▼

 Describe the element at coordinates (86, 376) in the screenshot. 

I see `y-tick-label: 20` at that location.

▲
▼

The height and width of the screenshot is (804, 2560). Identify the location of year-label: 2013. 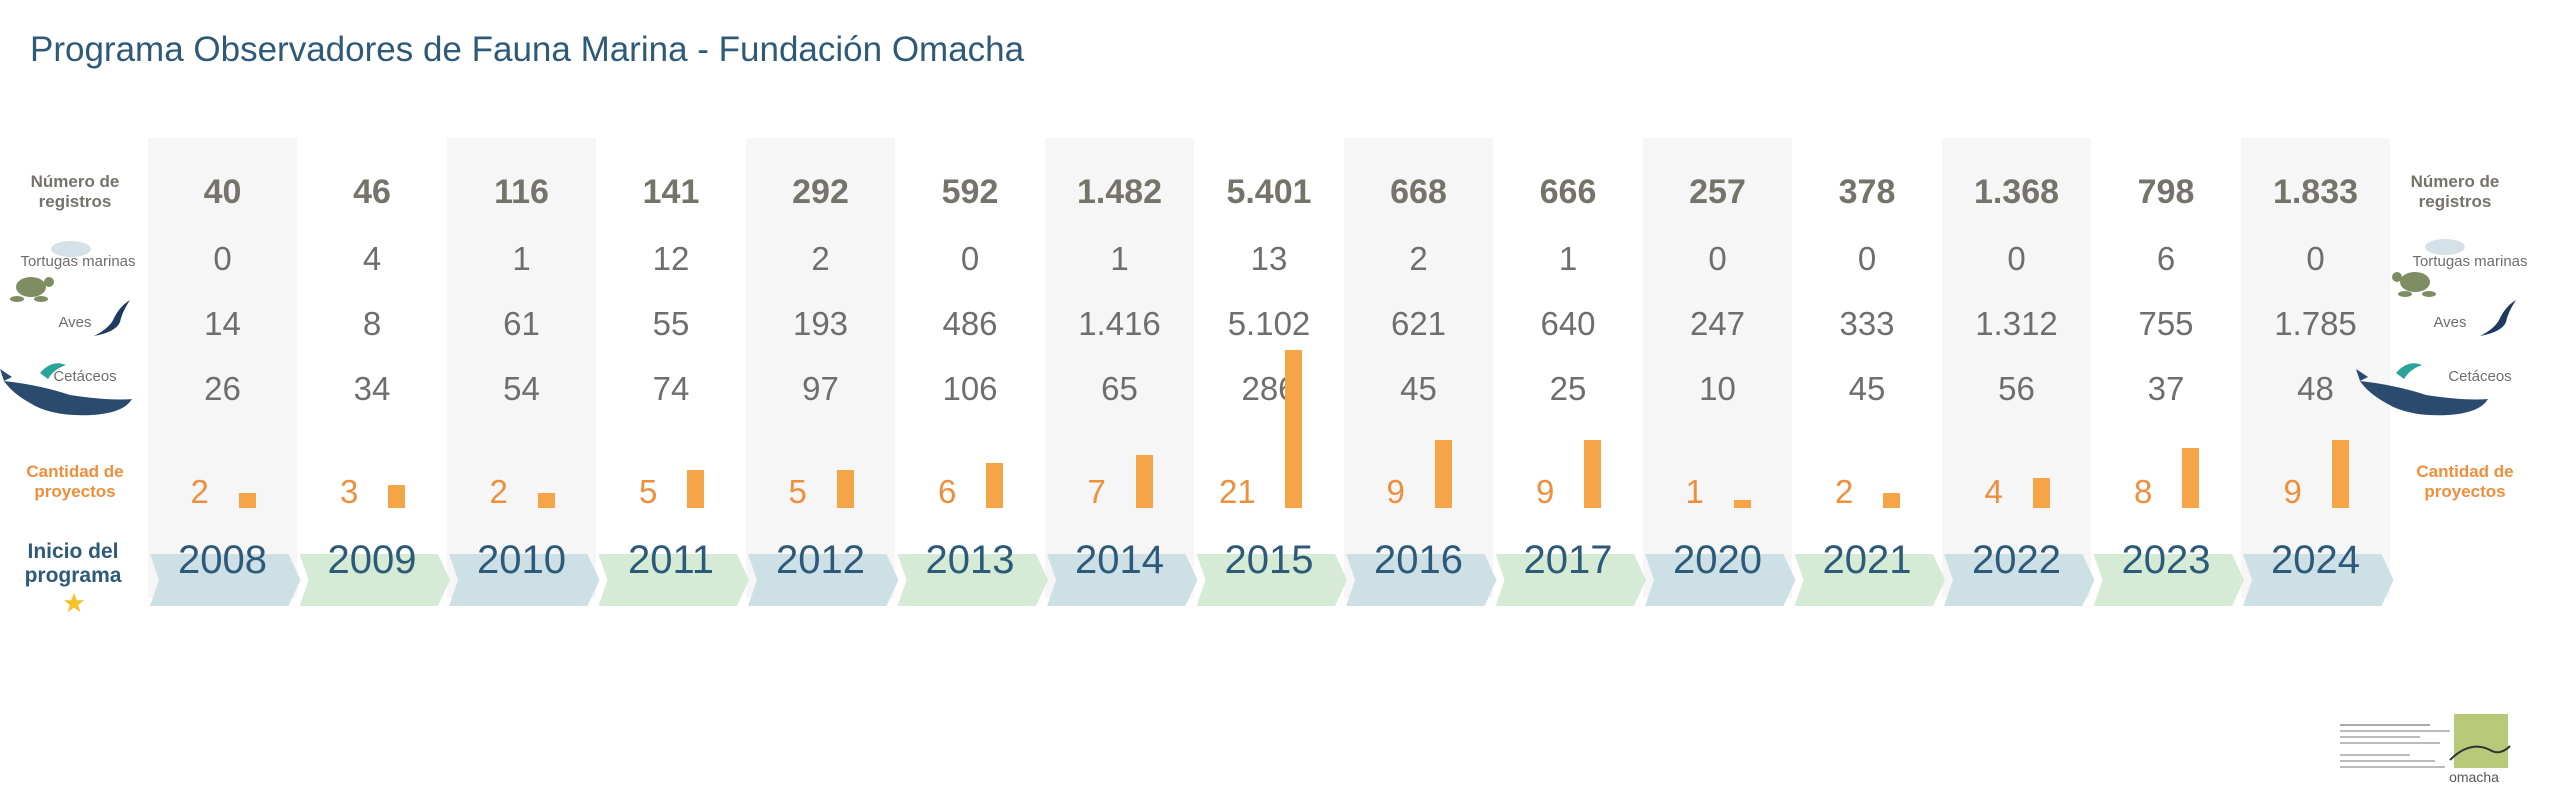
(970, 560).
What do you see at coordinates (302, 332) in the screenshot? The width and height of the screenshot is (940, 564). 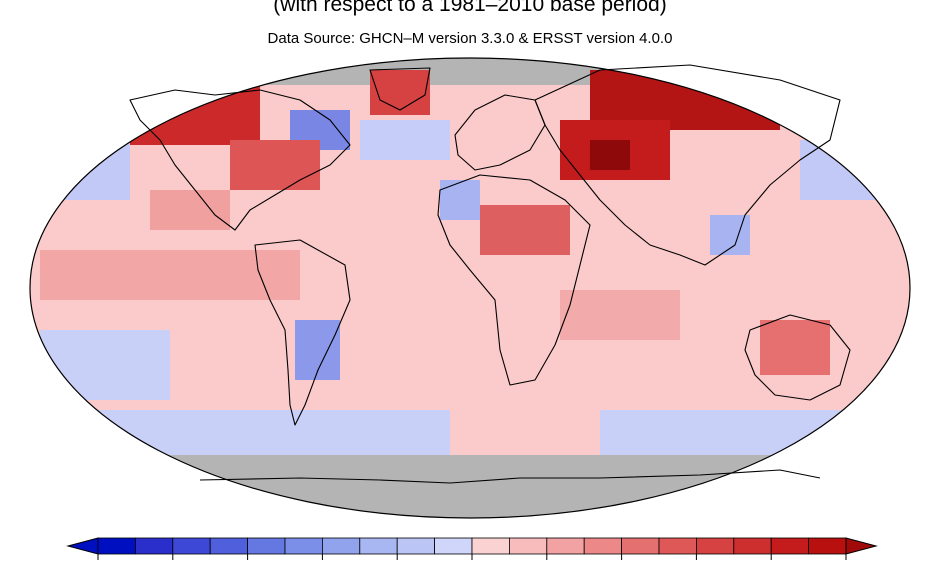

▲

What needs to be done: Output the stretch from the line containing "Describe the element" through the line containing "at that location." as a Markdown table with the columns Row and Line, numbering each line and omitting blank lines.

Written response:
| Row | Line |
|---|---|
| 1 |  Describe the element at coordinates (86, 376) in the screenshot.  |
| 2 | I see `y-tick-label: 20` at that location. |